C. La clause d’exécution forcée : une alternative à prendre en considération
Il existe un moyen fort répandu en Pologne de garantir le paiement des marchandises qui n’est pas d’usage dans les relations contractuelles en France.
En effet, le droit polonais permet de stipuler une clause d’exécution forcée au sein d’un contrat de vente. Ceci n’est rien d’autre que l’acquiescement de la part du débiteur de se voir opposer des mesures propres aux procédures civiles d’exécution sans que le créancier ait besoin d’obtenir une décision de justice. Une telle clause vaut titre exécutoire, à condition de revêtir la forme notariée.
Le créancier peut ainsi se munir d’un outil lui permettant de procéder à une saisie conservatoire des biens vendus au débiteur … à condition qu’il n’en soit pas propriétaire. En toute logique, dans l’hypothèse de l’existence d’une clause de réserve de propriété, le créancier ne pourra saisir des biens dont il est propriétaire !
Les effets des deux clauses s’avèrent en définitive incompatibles.
II. Quel est l’intérêt de la date certaine ?
A. L’opposabilité aux tiers
i. Mise en oeuvre
Conformément aux dispositions législatives polonaises, l’opposabilité de la clause de réserve de propriété aux tiers dépend de sa stipulation dans un acte ayant date certaine.
Il convient au préalable de préciser que l’acquisition de la date certaine requiert soit une mention dans un acte notarié, soit une attestation par un organe de l’administration publique – ne serait-ce qu’implicitement. Son acquisition s’opère donc d’une manière différente de celle du droit français qui confère en effet date certaine à un acte lors de son enregistrement, le jour de la mort d’un signataire ou lorsqu’il en est fait mention dans un acte authentique.
En droit polonais, afin d’obtenir une date certaine il peut s’avérer nécessaire de recourir à un acte notarié. Les cocontractants peuvent conclure le contrat sous la forme d’un acte authentique ou procéder à l’enregistrement notarié d’un acte sous seing privé à une date postérieure.
Cependant, l’acquisition de la date certaine par le biais d’un organe de l’administration est une hypothèse plus fréquente qu’il y paraîtrait à premier égard. A titre d’exemple, l’immatriculation d’une voiture auprès des organes compétents aura pour effet de procurer date certaine à son contrat de vente assorti d’une clause de réserve de propriété.
ii. Application
L’intérêt d’un contrat ayant une date certaine réside avant tout dans son opposabilité aux autres créanciers du débiteur. Etant par tous reconnue comme étant la propriété du vendeur, la marchandise se trouve hors de portée d’une procédure de recouvrement de créances intentée par un autre créancier
Toutefois, eu égard aux règles du code civil polonais, il convient de garder à l’esprit que la clause de réserve de propriété, même assortie d’une date certaine, ne protège pas le vendeur contre le risque de revente de sa marchandise aux tiers, à condition qu’ils soient de bonne foi.

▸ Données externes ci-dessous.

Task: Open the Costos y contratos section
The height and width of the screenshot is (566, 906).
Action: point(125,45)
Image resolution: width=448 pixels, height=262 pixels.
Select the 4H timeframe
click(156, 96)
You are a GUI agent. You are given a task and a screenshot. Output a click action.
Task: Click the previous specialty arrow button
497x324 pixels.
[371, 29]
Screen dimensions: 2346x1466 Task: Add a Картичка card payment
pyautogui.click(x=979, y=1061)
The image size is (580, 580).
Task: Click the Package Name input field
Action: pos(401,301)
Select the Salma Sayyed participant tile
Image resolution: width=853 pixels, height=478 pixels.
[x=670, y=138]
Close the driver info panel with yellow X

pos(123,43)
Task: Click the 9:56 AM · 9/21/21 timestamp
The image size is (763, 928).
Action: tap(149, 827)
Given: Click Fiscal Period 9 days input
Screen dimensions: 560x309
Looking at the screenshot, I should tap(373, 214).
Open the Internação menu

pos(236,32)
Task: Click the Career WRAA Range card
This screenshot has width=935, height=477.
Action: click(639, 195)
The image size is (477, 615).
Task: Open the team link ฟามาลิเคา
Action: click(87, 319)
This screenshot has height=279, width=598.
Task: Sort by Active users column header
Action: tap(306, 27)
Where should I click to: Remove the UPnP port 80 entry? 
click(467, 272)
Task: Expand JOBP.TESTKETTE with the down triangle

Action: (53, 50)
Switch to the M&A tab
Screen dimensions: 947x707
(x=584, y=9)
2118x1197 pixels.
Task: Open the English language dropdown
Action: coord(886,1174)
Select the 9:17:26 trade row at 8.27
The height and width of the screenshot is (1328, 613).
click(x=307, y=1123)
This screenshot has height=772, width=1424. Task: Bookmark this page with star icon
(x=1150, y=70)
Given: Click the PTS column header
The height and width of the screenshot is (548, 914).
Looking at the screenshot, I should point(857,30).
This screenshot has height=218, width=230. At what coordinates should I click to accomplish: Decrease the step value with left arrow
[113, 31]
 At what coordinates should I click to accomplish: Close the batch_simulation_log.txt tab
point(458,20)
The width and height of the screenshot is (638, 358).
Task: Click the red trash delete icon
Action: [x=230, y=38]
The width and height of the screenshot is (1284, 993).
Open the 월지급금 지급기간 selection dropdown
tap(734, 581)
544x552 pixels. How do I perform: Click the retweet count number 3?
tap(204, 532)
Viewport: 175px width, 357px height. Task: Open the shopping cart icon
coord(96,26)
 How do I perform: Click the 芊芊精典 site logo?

En effet, en vertu de la présomption de bonne foi dans les relations contractuelles, le créancier doit démontrer que le débiteur a vendu la marchandise à un tiers qui connaissait ou aurait dû connaître l’existence de la clause de réserve de propriété.
En toute circonstance, le créancier reste toutefois en mesure de revendiquer le paiement intégral du prix de la marchandise revendue.
B. L’opposabilité en procédure collective
Il ressort des dispositions du droit polonais des procédures collectives que les biens qui demeurent la propriété du vendeur ne font pas partie de l’actif du débiteur en difficulté. Bien évidemment, conformément à ce qui a été démontré préalablement, l’opposabilité aux tiers dépend de l’existence de la date certaine.
Dès lors, les intérêts du bénéficiaire d’une clause de réserve de propriété opposable aux tiers se trouvent mieux protégés que ceux des créanciers bénéficiaires d’une sûreté (gage, nantissement, etc.). Ces derniers peuvent en effet voir leurs créances satisfaites uniquement à l’issue de la procédure collective, par définition incertaine.
Force est donc de constater que la clause de réserve de propriété, nécessairement assortie d’une date certaine, demeure le meilleur moyen dont dispose le vendeur pour se prémunir contre la survenance d’une procédure collective.